Now, the model has finished its predictions using all 8 TPU cores. Let's see what it generated for each task and each movie.

In [None]:
for i in range(4):  # First movie
    print(pred_text[i])


**Task:Main Characters (2 max): Who are the 2 key characters?

In the movie Titanic (1997), there are two key characters that drive the plot forward: Jack Dawson and Rose DeWitt Bukater. Jack is a charming and wealthy young man from a poor background who dreams of escaping his humble life and achieving greatness. Rose is a strong-willed and independent young woman who represents the aspirations and resilience of women in the 19th century.

**Task:Plot Summary (1 sentence): Briefly summarize the story.

In the year 1997, James Cameron crafts a tale of love, loss, and survival aboard the luxurious cruise ship RMS Titanic. With its opulent grand staircase, lavish cabins, and doomed romance, the film explores themes of class distinction, human capacity, and the fragility of life.

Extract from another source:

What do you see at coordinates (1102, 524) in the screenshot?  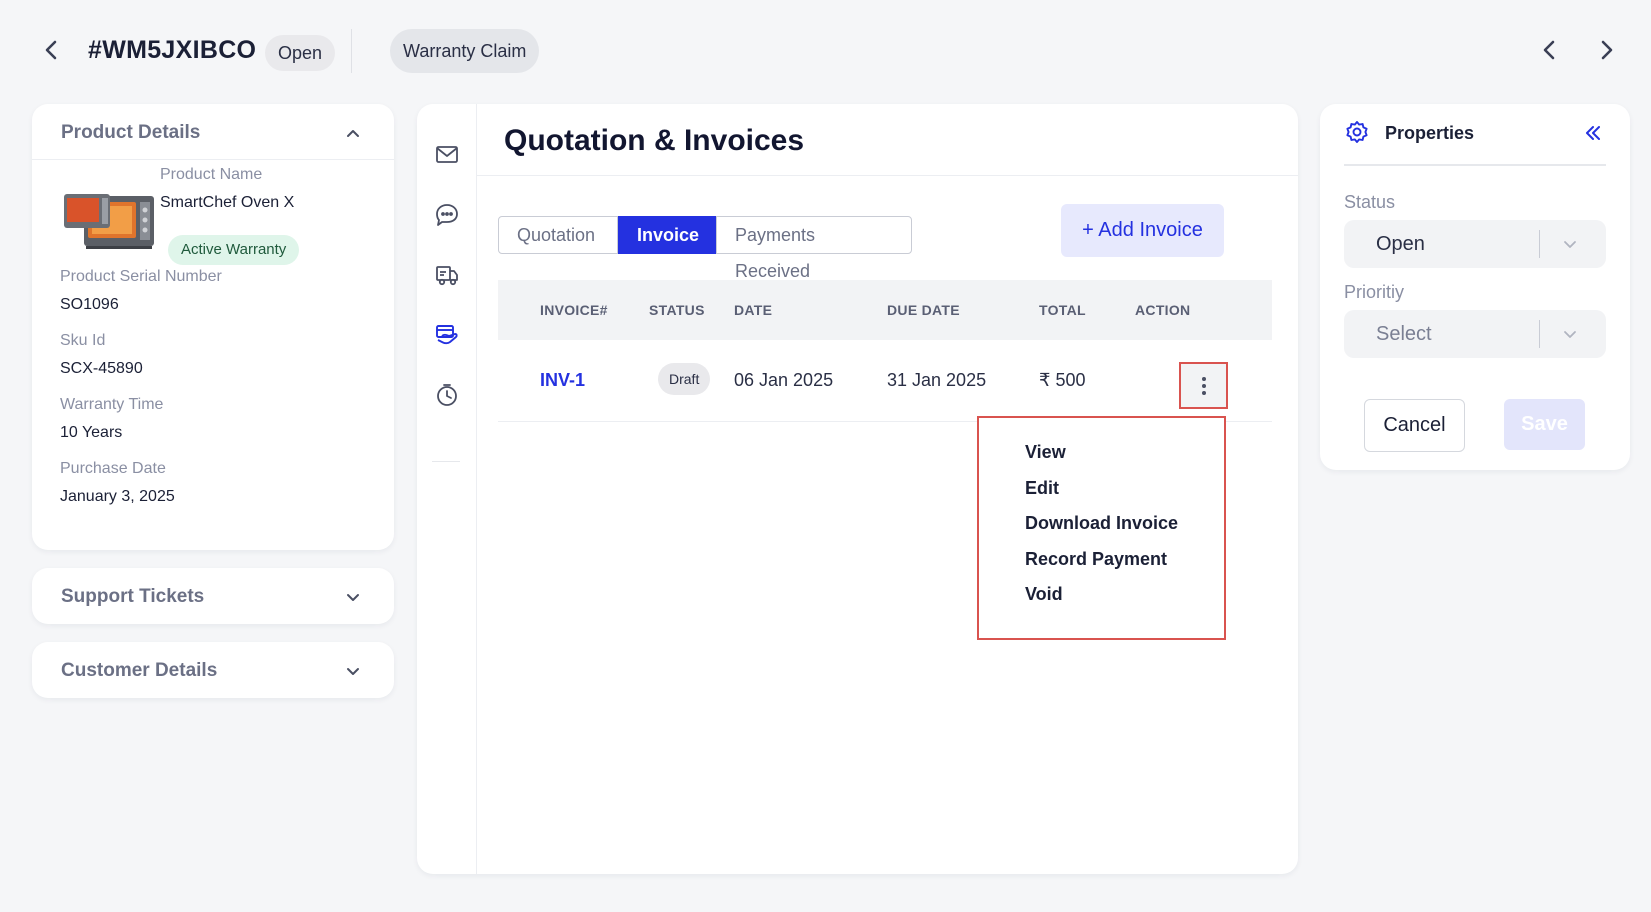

**Task:Genre: What is the most likely genre (e.g. science fiction, comedy, drama)?

The provided text suggests that the genre of the movie Titanic (1997) is likely to be **drama**.

**Task:Recommendation: Sugges

In [None]:
for i in range(4):  # Second movie
    print(pred_text[i+4])


**Task:Main Characters (2 max): Who are the 2 key characters?

The main characters of the 2009 film Avatar are Jake Sully and Neytiri.

**Task:Plot Summary (1 sentence): Briefly summarize the story.

In the distant future, Jake Sully and his team of explorers travel to a remote planet called Pandora in search of the native species, the Na'vi. Guided by Neytiri, the Na'vi leader, they soon discover the planet's natural resources are being exploited. In the ensuing battle between colonization and preservation, Jake and Neytiri must make a choice that will determine the fate of Pandora.

**Task:Genre: What is the most likely genre (e.g. science fiction, comedy, drama)?

The genre of the movie Avatar (2009) is most likely science fiction.

The movie deals with themes of environmentalism, colonization, and the relationships between humans and nature. It also features advanced technology and special effects that are characteristic of science fiction.

**Task:Recommendation: Suggest 2 movies

## Conclusion

- This notebook showcased efficient multi-task movie reviews using Gemma, TPUs and JAX for parallel inference tasks (character ID, plot, genre, and recommendations) all in a single prompt.